By Doug Binder, DyeStat Editor

Rocking back and forth, clenching his fists, Dick Fosbury stood on the high jump apron and prepared for his upcoming attempt as if he were a rechargeable battery plugged into an electrical outlet.

In those moments before his approach, Fosbury summoned energy and emotion. The laughter. The criticism. Emotional wounds. Anxiety. Competitive zeal. The hopes of people he knew were watching back home on live TV in Medford, Oregon.

All of it balled up inside him. There was a lot going in 1968 and most of the daily news were fraught with tension and fear and anger.

Fosbury, for a few unforgettable moments in Mexico City 50 years ago this month, made millions of people around the world briefly forget about the world's troubles. He did something so unusual flying over a high jump bar backwards – that he was considered a one-of-a-kind athletic marvel.

The new book "The Wizard of Foz: Dick Fosbury's One-Man High-Jump Revolution," by author Bob Welch with Foreward by Ashton Eaton (Skyhorse Publishing) tells one of track and field's most astonishing and unique stories.

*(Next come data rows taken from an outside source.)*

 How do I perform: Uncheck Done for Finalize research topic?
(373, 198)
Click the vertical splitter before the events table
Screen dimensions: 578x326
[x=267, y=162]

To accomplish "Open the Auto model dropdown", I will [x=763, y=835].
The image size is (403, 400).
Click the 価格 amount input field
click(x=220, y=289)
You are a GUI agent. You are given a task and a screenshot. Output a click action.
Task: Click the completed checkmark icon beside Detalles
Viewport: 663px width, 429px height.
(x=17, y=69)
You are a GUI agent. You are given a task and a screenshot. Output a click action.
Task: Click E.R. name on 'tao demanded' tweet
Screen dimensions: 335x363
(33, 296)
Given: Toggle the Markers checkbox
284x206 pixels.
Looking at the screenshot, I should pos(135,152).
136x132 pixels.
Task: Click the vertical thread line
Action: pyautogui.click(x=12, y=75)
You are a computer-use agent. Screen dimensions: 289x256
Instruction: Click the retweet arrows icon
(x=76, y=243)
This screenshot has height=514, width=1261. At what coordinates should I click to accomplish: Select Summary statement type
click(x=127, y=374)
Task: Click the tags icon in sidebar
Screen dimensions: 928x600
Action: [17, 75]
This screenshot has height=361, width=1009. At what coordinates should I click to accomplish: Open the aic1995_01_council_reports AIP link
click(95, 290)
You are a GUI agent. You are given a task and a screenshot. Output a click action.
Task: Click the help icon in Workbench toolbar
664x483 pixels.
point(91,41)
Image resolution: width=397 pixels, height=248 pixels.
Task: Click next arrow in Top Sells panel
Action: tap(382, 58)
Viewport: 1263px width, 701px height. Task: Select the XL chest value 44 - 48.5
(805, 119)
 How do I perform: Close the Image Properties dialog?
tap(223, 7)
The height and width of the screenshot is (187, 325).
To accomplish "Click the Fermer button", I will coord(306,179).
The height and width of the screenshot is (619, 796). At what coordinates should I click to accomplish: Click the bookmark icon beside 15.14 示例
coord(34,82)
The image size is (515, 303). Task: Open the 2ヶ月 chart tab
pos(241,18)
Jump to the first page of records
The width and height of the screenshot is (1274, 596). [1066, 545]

Fosbury, and his innovative "Fosbury Flop" technique, reached the mountaintop Oct. 20 when he won the gold medal with a new Olympic record of 7 feet, 4.25 inches (2.24m).

It was his only major international competition. Within a year, he'd leave the high jump behind to pursue his degree in Civil Engineering from Oregon State University. When he made a comeback attempt in 1972, it was too little, too late.

Fosbury had no regrets.

Within a few more years, the Fosbury Flop became the standard method for high jumping in the United States and around the world. The man who re-taught the world how to fling oneself over a high jump bar moved on with life.

Welch's rich storytelling, informed every step of the way by Fosbury, delves deep into the origins of the revolution. In the early 1960s, in Medford, Ore., Fosbury wanted nothing more than to make the high school track team and stay on it. A traumatic accident that resulted in the death of his younger brother, and his parents' subsequent divorce, molded him.

He was not a contrarian. He was a young jumper who couldn't pull off the Western roll, or straddle, which was then the only style anybody of note used, or taught.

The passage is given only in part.